__Data section__.

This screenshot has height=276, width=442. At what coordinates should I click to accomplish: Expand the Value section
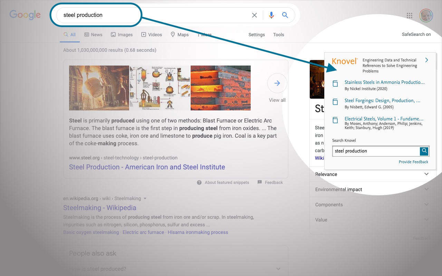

...

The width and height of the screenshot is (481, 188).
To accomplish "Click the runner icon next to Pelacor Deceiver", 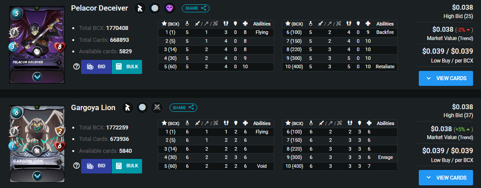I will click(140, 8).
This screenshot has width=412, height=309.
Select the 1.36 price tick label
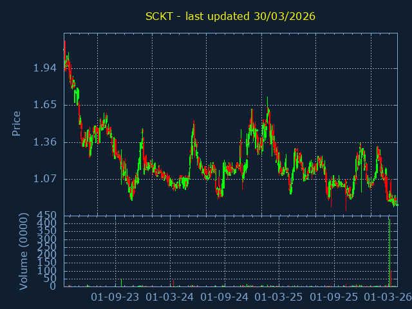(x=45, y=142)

__Task item__. In the entries above, find each line with the word "width" and show it.

__Answer space__.
This screenshot has height=276, width=442. At what coordinates should I click to accomplish: Expand the Value section
The width and height of the screenshot is (481, 188).
This screenshot has width=412, height=309.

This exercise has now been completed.